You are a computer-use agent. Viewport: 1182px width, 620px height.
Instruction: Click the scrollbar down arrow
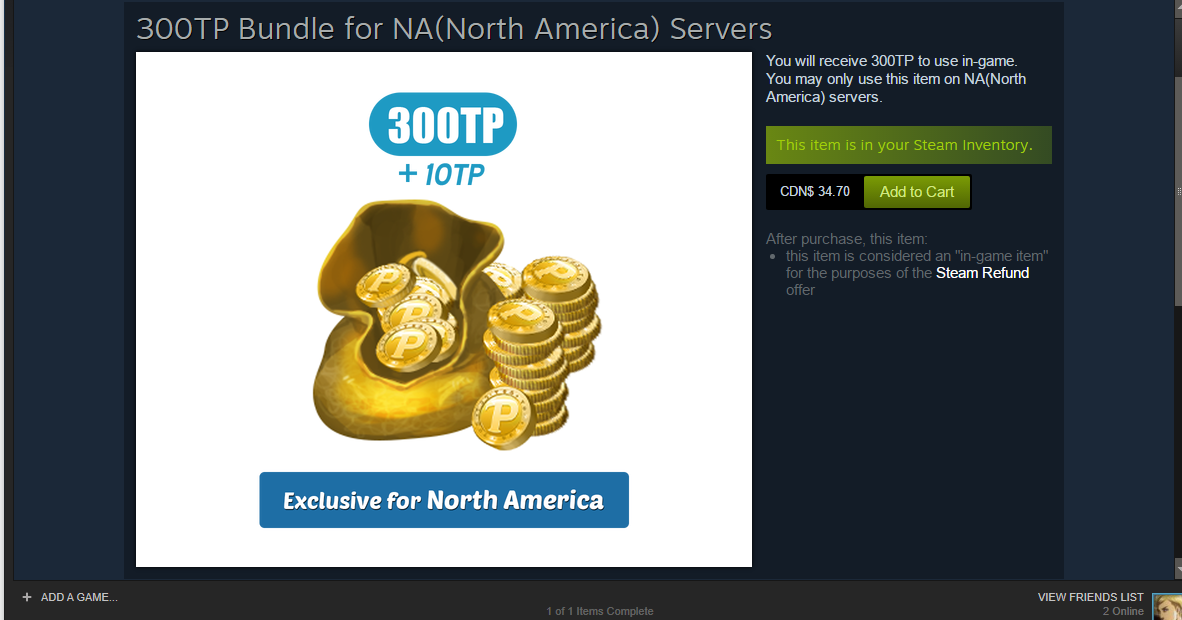click(1178, 570)
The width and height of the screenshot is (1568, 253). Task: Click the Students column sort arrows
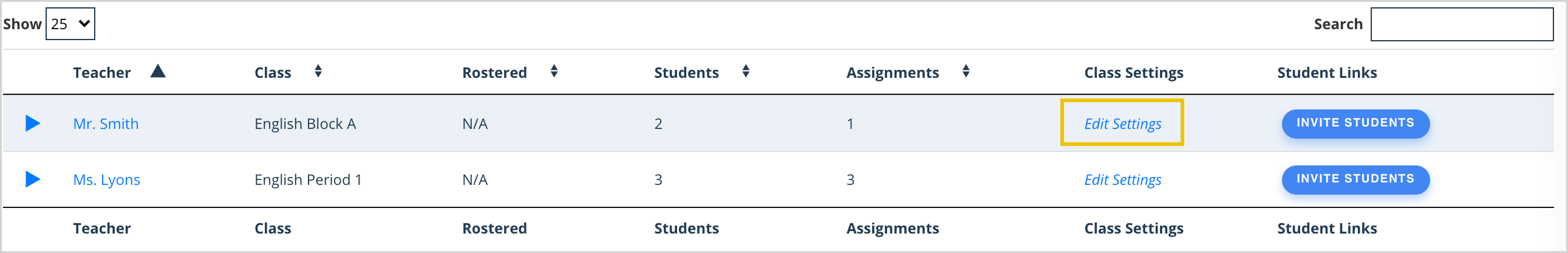click(x=746, y=71)
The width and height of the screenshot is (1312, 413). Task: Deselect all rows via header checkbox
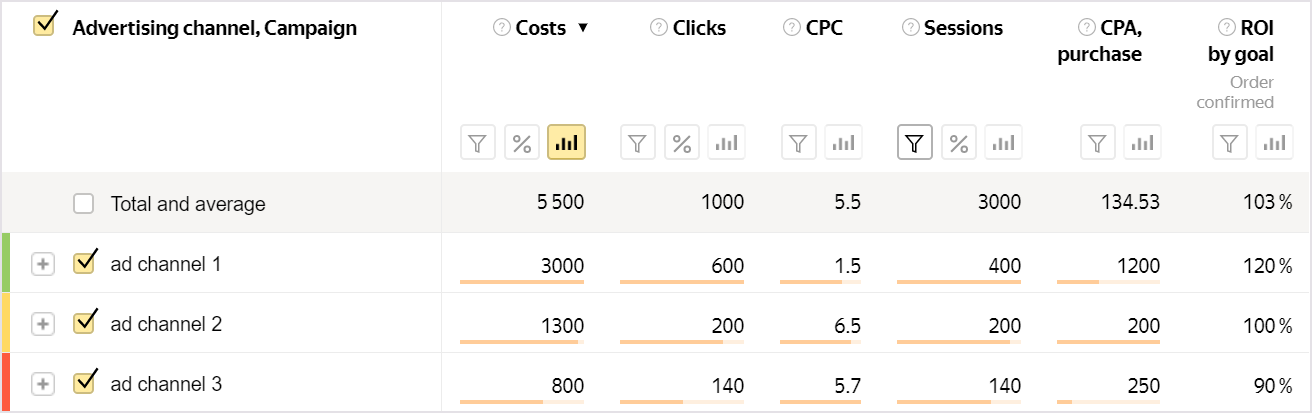(44, 26)
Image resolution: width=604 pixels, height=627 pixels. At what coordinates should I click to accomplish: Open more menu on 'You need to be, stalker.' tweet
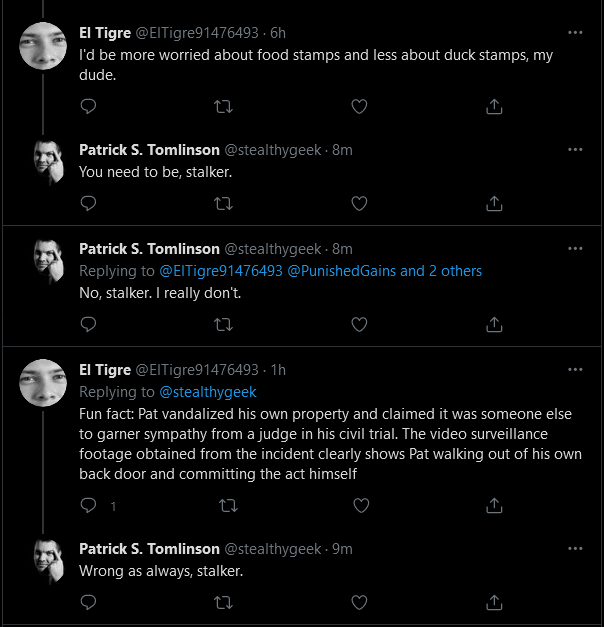575,150
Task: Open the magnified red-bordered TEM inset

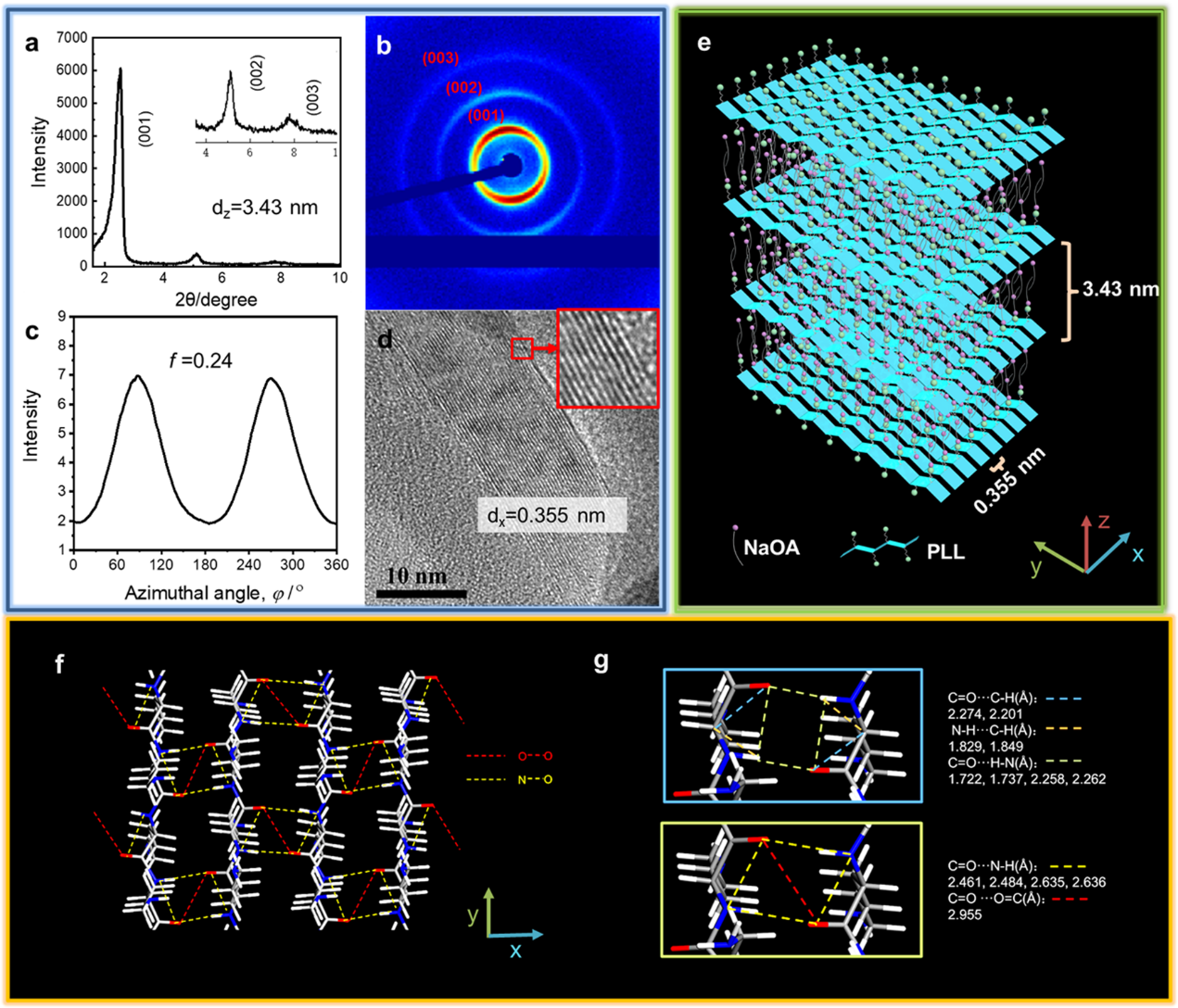Action: tap(607, 359)
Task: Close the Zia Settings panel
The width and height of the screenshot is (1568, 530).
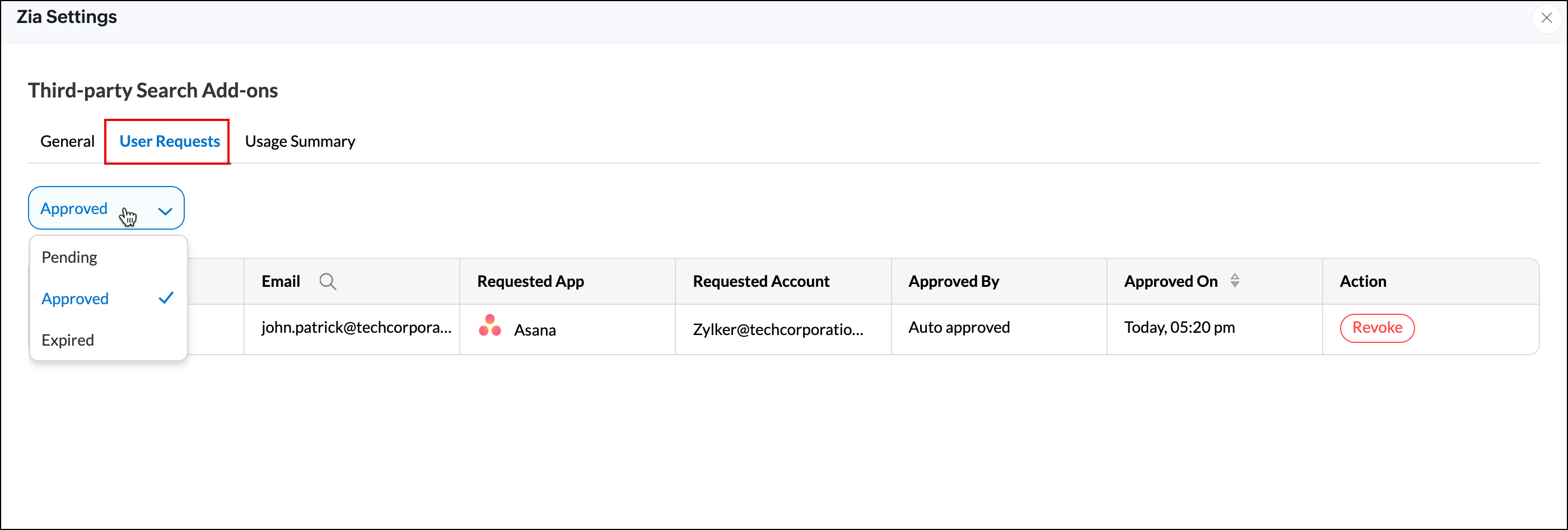Action: [1546, 18]
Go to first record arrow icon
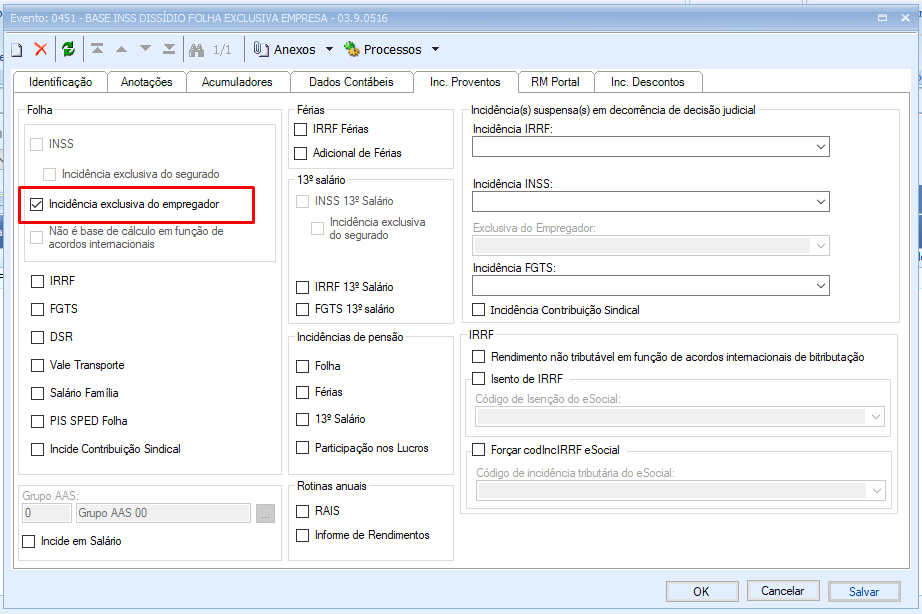 pyautogui.click(x=97, y=49)
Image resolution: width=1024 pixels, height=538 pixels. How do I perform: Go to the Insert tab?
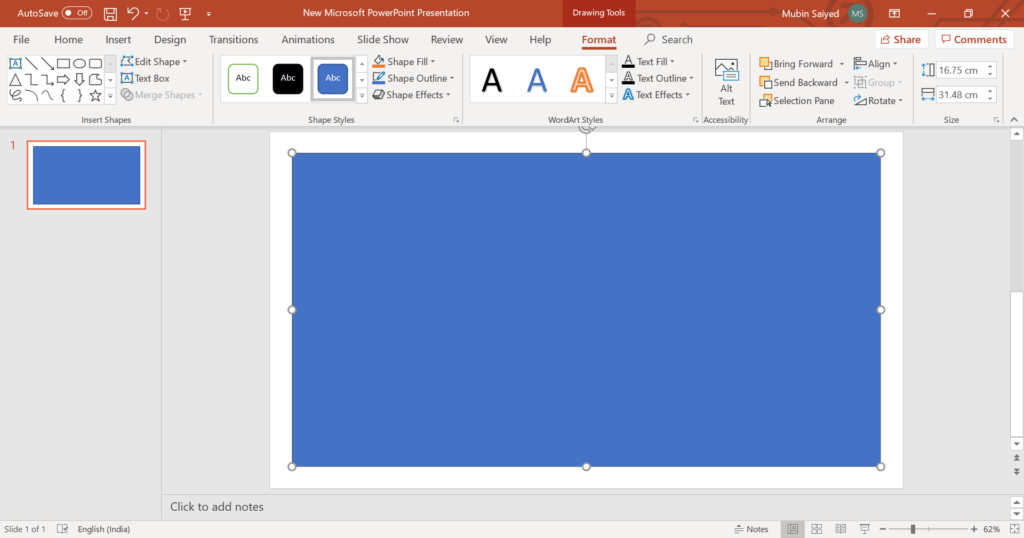(x=118, y=40)
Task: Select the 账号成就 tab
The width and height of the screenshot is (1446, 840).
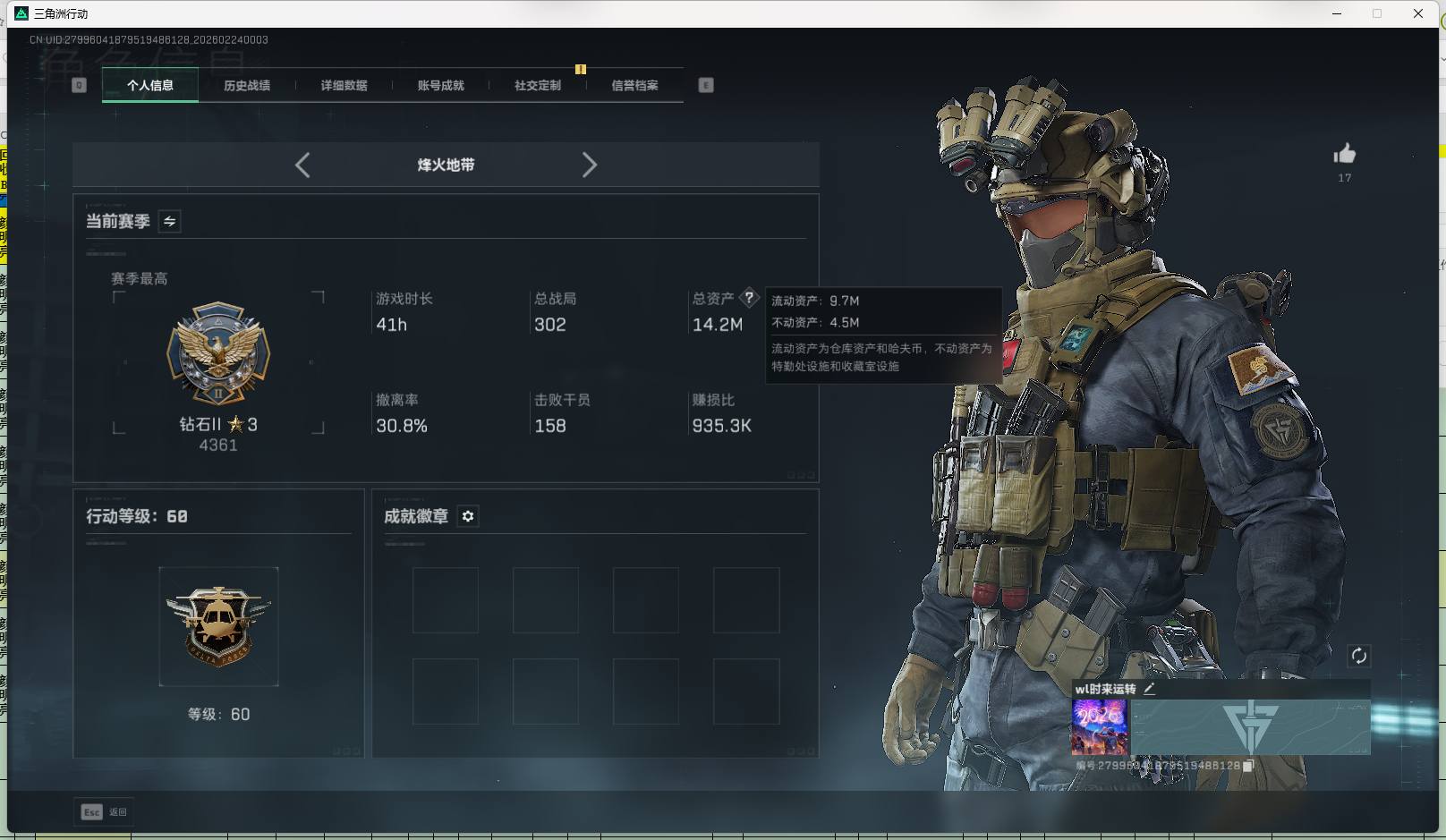Action: coord(440,86)
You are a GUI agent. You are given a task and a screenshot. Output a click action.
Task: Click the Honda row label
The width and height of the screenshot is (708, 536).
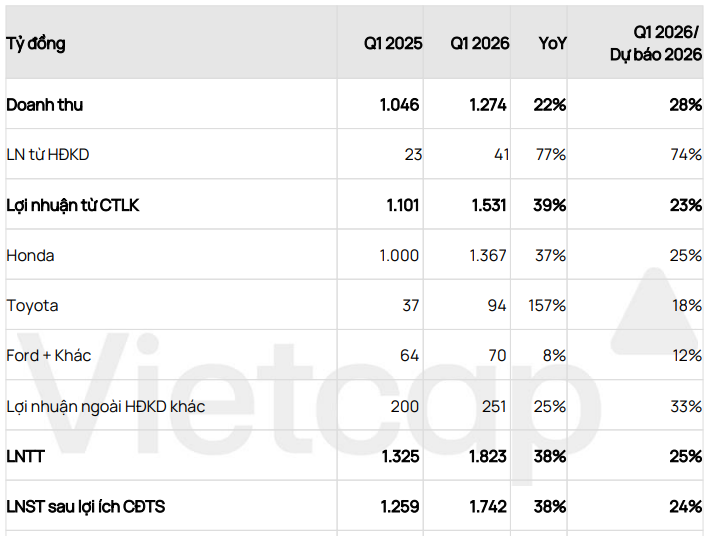coord(30,256)
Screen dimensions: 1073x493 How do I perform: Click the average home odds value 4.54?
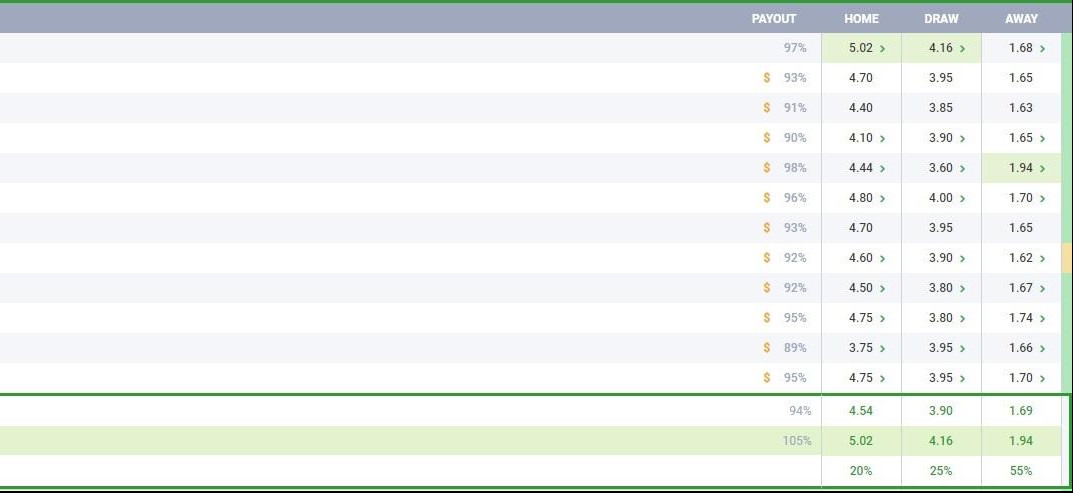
..............................
What needs to be done:
Where the string "agent" occurs in a line of the material above, copy the whole line.

Exercise result:
You are a computer-use agent. Viewport: 1182px width, 620px height.
You are a GUI agent. You are given a task and a screenshot. Output a click action.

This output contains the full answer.